FRAGMENTO DEL TEXTO.
Hacer política fue aplicar el artículo 155 y llevar al colapso la política catalana y, de rebote, la española. Destituir un Gobierno y cerrar un Parlamento democráticos también fue hacer política. Como lo fue encarcelar a los líderes de las dos grandes organizaciones soberanistas, o llevar a la cárcel y empujar al exilio a buena parte del govern que había hecho posible el referéndum de autodeterminación del 1-O. Y también es hacer política, obviamente, proyectar sobre esta buena gente la violencia reactiva de un Estado que ese día se sintió derrotado.
El lector me tendrá que perdonar tanta obviedad. Pero, por aburrido que sea, es necesario recordar que el espacio de lo que llamamos ‘hacer política’ no se limita a seguir las escasas y poco fiables estrategias de diálogo, de negociación y pacto, de distensión o de retirada de líneas rojas. Sobre todo, cuando quien ha provocado el descalabro actual no sólo no reconoce su responsabilidad, sino que de manera contundente insiste en su intransigencia. Y no hablo sólo de la derecha extrema, histriónica y revanchista que condena los presos antes de la sentencia, o que garantiza el impedimento de un hipotético indulto que nadie ha pedido a unos supuestos golpistas. No: hablo de este PSOE que promete que si vuelve a haber un nuevo desafío del independentismo responderá aún con más -¿más?- dureza, que es el partido del “No es no” y el del “Nunca es nunca”.

ENUNCIADO. Edita el pasaje del texto sobre el artículo 155 que empieza con las palabras "Hacer política fue" y termina con "se sintió derrotado.". Sustituye "cárcel" por "prisión".

DATOS.
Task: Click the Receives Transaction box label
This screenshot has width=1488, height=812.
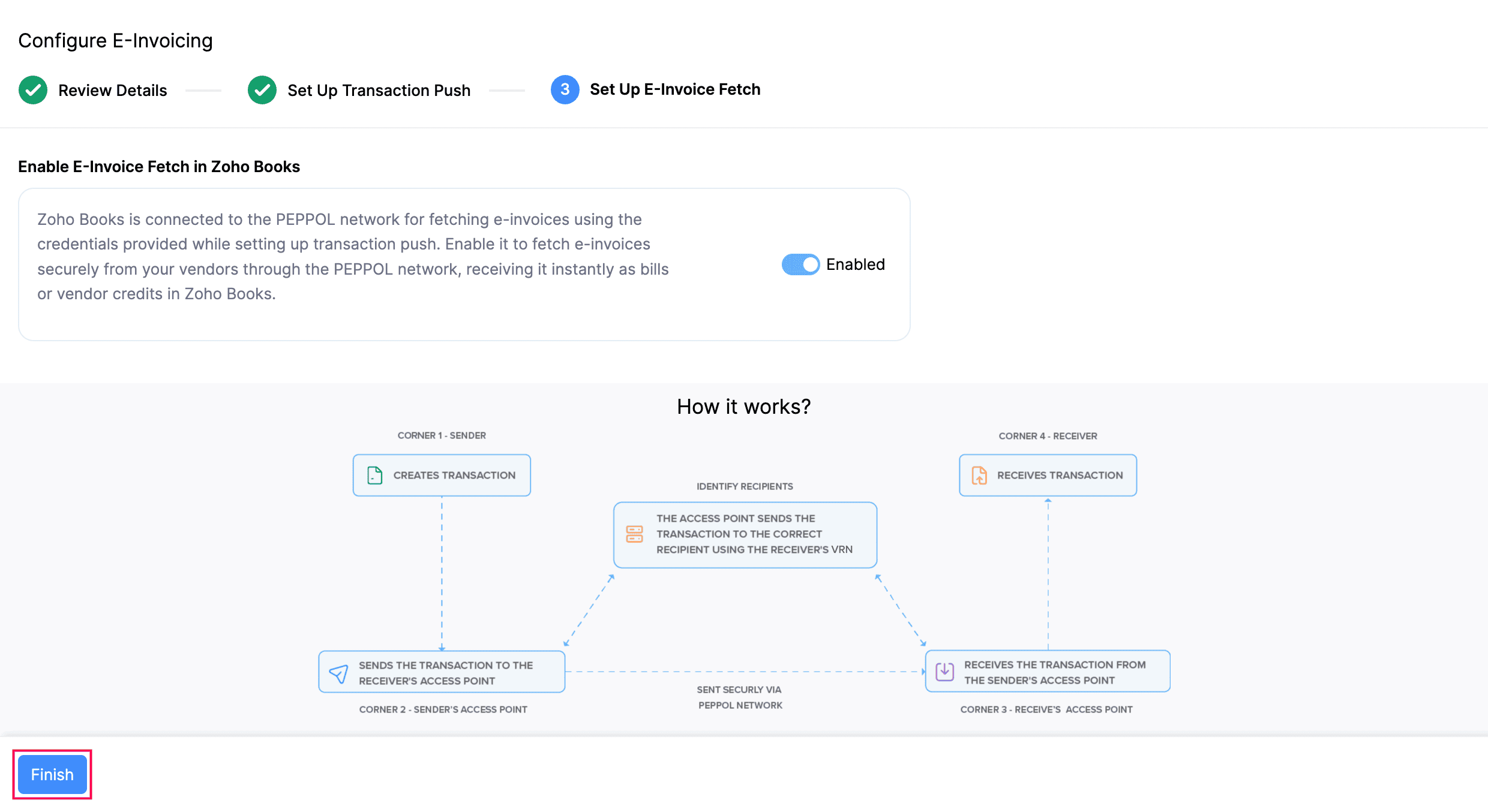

RESPUESTA.
Hacer política fue aplicar el artículo 155 y llevar al colapso la política catalana y, de rebote, la española. Destituir un Gobierno y cerrar un Parlamento democráticos también fue hacer política. Como lo fue encarcelar a los líderes de las dos grandes organizaciones soberanistas, o llevar a la prisión y empujar al exilio a buena parte del govern que había hecho posible el referéndum de autodeterminación del 1-O. Y también es hacer política, obviamente, proyectar sobre esta buena gente la violencia reactiva de un Estado que ese día se sintió derrotado.